» REQUIREMENT:
Scan the listing below. Report each line that includes "page".

» DATASET RECORDS:

:::::

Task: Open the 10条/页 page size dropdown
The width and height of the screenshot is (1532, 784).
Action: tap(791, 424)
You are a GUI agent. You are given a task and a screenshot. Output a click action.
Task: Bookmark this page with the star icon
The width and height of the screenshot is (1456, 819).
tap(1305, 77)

:::::

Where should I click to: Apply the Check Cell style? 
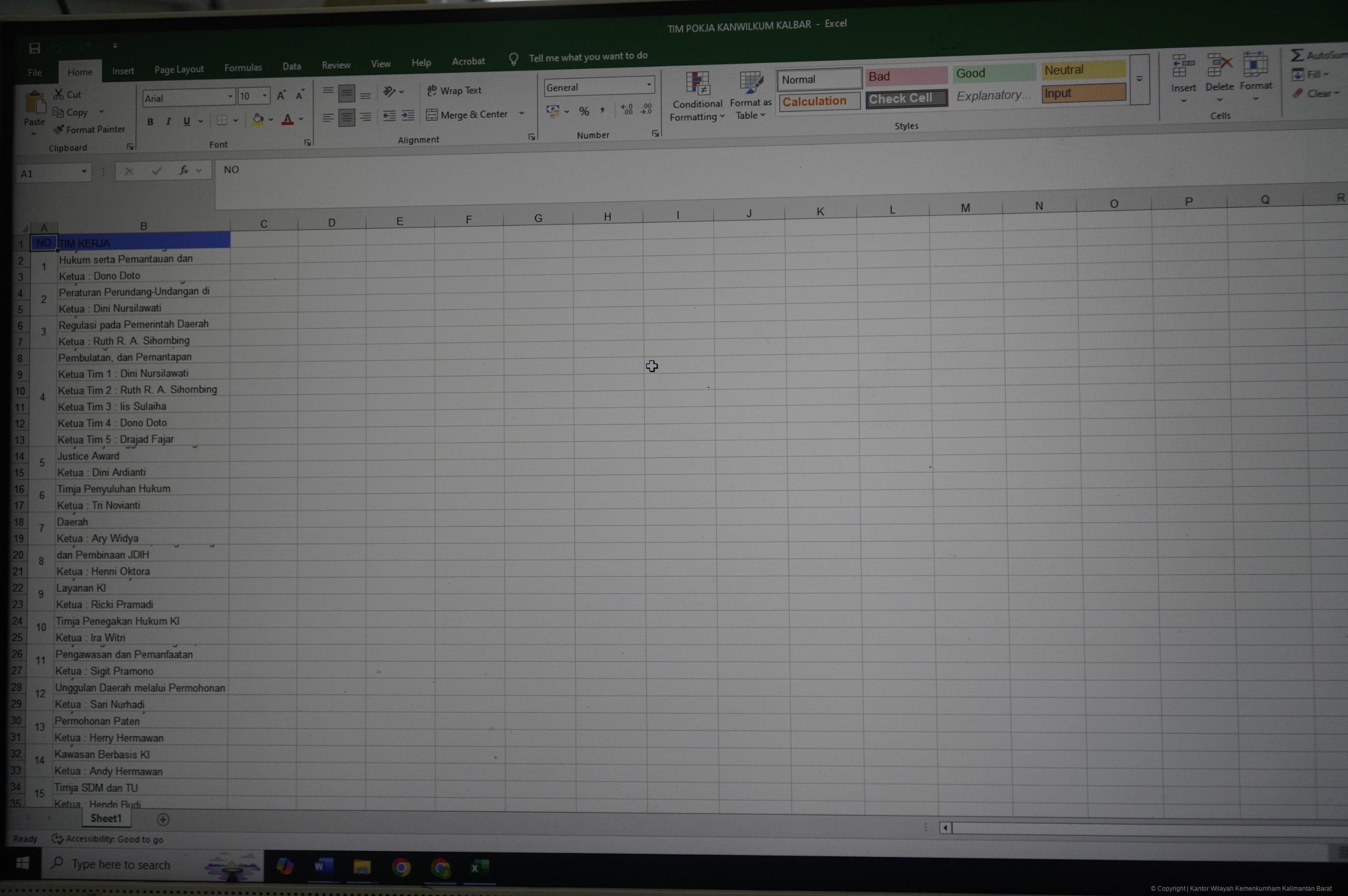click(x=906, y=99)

:::::

» ANSWER SECTION:
Task: Open the 10条/页 page size dropdown
Task: Bookmark this page with the star icon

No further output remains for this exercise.